Across the Aisle has appointed a steering committee of six: the Rev. James Simons, rector of St. Michael's of the Valley, Ligonier; the Rev. Nancy Chalfant-Walker, rector of St. Stephen's, Wilkinsburg; Mr. Charles Jarrett, chancellor emeritus of the diocese; Joan Gundersen, Church of the Redeemer, Squirrel Hill; and Thomas Moore and Mary Roehrich, both of St. Andrew's, Highland Park.

At the diocese's annual convention the first weekend in October, delegates to the convention will be asked to make the diocese a member of the Argentina-based Anglican Province of the Southern Cone.

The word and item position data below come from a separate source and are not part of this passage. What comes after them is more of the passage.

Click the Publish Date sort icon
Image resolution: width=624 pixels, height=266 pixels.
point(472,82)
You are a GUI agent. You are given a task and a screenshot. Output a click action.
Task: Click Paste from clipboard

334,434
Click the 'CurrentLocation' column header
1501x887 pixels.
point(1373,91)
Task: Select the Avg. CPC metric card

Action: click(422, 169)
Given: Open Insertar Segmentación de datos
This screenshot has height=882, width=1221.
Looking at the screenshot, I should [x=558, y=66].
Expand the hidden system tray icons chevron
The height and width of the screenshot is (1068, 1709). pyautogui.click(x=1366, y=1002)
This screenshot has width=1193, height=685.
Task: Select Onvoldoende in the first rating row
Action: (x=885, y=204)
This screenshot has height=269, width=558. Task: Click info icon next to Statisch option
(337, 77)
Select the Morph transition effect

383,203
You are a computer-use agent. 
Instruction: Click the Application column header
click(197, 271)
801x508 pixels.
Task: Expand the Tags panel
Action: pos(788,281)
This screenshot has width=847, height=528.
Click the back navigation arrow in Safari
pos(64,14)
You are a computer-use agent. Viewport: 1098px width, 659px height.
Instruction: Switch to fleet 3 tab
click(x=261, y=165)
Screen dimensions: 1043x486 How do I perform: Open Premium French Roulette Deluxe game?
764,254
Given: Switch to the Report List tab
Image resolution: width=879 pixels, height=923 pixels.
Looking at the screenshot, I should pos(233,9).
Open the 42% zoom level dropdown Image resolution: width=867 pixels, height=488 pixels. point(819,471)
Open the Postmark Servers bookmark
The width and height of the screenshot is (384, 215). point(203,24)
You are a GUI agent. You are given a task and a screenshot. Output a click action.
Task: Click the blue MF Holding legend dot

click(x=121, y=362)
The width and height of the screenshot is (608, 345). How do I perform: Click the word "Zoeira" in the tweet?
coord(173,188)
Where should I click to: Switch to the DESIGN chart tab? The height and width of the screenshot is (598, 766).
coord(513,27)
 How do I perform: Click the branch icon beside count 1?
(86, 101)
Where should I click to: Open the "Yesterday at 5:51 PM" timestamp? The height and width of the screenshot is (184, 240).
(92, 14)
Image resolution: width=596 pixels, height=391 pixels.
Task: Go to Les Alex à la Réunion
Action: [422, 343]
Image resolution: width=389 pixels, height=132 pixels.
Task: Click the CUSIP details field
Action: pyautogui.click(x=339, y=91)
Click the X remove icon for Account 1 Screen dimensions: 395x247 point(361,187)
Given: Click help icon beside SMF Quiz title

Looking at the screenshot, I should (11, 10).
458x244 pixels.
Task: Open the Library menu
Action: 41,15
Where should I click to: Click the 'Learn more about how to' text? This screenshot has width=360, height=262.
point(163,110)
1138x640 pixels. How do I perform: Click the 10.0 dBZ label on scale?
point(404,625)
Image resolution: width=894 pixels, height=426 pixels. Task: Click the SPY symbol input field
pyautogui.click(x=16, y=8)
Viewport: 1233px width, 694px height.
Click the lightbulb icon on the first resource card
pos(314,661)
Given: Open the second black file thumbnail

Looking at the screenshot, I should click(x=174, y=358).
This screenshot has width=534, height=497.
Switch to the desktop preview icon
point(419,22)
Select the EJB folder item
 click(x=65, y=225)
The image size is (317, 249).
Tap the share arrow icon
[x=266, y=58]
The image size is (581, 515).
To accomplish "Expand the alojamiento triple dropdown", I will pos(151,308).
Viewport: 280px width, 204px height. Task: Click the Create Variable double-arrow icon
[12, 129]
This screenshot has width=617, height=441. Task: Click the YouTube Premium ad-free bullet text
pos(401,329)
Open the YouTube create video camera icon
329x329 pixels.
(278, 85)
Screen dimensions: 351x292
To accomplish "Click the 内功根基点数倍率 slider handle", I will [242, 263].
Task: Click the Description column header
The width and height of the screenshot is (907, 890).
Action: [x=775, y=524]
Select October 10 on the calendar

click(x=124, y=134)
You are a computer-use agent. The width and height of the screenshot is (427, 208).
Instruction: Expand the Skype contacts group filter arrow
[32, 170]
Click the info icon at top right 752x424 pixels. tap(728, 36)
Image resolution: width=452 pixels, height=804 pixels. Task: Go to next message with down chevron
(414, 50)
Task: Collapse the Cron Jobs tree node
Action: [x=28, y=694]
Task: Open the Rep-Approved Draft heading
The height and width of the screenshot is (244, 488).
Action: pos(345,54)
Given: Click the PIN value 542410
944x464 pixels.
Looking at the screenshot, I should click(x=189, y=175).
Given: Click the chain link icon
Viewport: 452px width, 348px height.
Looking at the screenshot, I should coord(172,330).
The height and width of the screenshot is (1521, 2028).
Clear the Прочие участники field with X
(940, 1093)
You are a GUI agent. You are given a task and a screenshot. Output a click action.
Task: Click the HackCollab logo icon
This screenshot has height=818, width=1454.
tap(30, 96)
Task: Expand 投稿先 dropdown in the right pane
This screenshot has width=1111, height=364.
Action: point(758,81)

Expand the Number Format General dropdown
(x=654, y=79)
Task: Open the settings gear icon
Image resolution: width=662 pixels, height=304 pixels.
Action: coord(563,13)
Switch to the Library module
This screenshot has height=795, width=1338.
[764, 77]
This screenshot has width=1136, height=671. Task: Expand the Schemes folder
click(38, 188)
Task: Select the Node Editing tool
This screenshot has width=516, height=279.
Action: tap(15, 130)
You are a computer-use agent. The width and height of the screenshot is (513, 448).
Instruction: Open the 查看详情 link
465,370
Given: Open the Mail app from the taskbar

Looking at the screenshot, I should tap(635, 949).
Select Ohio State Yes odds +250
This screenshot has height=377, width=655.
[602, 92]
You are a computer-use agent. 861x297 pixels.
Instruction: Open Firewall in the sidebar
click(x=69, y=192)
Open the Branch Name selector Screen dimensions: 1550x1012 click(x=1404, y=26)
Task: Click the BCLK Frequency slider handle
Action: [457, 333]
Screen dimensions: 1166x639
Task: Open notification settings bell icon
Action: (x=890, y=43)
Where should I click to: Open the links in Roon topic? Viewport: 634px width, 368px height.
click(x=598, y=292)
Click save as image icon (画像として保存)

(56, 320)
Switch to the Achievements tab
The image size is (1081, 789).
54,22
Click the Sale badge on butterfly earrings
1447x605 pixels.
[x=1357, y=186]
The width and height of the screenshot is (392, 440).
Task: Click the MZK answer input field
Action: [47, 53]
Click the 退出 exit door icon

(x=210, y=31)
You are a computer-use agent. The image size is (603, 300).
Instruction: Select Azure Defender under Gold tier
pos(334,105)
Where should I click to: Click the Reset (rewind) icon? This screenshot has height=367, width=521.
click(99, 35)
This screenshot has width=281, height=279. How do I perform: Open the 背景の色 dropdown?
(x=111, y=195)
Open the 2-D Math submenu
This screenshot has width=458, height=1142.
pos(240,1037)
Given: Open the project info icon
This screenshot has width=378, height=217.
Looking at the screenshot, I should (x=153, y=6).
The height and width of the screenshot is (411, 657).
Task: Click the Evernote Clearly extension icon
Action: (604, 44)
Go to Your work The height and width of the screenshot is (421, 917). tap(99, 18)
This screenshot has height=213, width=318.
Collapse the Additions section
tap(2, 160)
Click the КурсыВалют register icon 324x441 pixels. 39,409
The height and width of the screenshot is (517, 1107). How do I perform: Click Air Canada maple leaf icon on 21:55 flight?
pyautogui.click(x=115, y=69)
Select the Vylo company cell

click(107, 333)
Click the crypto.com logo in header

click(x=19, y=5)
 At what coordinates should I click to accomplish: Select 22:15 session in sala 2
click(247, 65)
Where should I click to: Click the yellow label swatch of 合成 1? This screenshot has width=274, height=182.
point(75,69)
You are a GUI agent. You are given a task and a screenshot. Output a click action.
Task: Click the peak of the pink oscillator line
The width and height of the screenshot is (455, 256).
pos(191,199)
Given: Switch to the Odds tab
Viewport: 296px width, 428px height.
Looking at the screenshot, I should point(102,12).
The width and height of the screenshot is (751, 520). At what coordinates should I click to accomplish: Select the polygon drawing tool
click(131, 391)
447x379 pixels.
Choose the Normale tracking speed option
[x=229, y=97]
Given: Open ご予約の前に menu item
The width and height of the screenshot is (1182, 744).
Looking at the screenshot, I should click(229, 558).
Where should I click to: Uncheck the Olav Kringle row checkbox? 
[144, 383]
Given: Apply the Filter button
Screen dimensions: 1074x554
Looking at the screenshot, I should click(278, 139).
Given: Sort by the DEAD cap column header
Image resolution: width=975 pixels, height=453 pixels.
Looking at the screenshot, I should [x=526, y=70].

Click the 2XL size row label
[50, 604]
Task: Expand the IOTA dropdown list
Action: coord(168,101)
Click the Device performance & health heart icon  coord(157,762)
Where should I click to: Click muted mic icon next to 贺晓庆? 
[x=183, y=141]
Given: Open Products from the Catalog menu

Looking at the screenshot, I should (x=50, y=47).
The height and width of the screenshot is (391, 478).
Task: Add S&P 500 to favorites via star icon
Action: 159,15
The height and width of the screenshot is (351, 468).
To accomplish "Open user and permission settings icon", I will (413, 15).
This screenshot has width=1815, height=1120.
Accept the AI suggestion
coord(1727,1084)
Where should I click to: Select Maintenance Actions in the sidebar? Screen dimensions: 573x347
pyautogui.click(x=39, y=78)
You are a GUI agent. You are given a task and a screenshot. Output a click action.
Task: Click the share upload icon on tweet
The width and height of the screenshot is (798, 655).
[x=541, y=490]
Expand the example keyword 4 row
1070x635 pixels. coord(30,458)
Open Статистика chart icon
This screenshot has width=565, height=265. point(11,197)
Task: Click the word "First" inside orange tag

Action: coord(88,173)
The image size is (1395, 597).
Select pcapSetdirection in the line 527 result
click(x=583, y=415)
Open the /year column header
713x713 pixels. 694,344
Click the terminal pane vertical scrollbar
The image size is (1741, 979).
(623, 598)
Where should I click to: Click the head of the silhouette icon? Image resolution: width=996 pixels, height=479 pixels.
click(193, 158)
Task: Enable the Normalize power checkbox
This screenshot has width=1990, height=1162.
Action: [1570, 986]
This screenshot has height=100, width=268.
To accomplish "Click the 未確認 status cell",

The convention will also vote on a resolution (Resolution Two) that would give parishes two years or more to make their by-laws reflect a realignment with the Southern Cone. That resolution also allows parishes "a season of discernment about whether to accept re-alignment or to petition to break their union with Convention" and asks that "charity and generosity continue to be embraced as virtues in diocesan life where matters of fidelity and direction profoundly divide us."

A third resolution would state, in part, that although the convention would adopt the Constitution and Canons of the Episcopal Church as advisory policies "until a more comprehensive set of Constitution and Canons can be developed and approved by the Diocese," the action "should in no way be interpreted to suggest that The Episcopal Church has any authority over the Diocese, any Parish of the Diocese, or any Clergy of the Diocese."

"We are making plans to assure continuity in the administration of the diocese," said Simons in the Across the Aisle news release. "It is with great sadness that we are undertaking these necessary preparations."

When Duncan called the annual convention for a month earlier than its traditional meeting time, he told the diocese that "the expressed threat of deposition of the diocesan bishop at a September meeting of the House of Bishops is the 'sufficient cause'" required by diocesan canon to make such a change.

The Episcopal Church's Title IV Review Committee has certified that Duncan has abandoned the communion of the Episcopal Church. Duncan denied that charge. Two of the three senior Episcopal Church diocesan bishops refused to give Presiding Bishop Katharine Jefferts Schori their canonically required consent to inhibit him, based on the certification, from the performance of any episcopal, ministerial or canonical acts until a final vote by the House of Bishops on whether or not Duncan should be deposed. Such an inhibition requires the consent of all three senior bishops.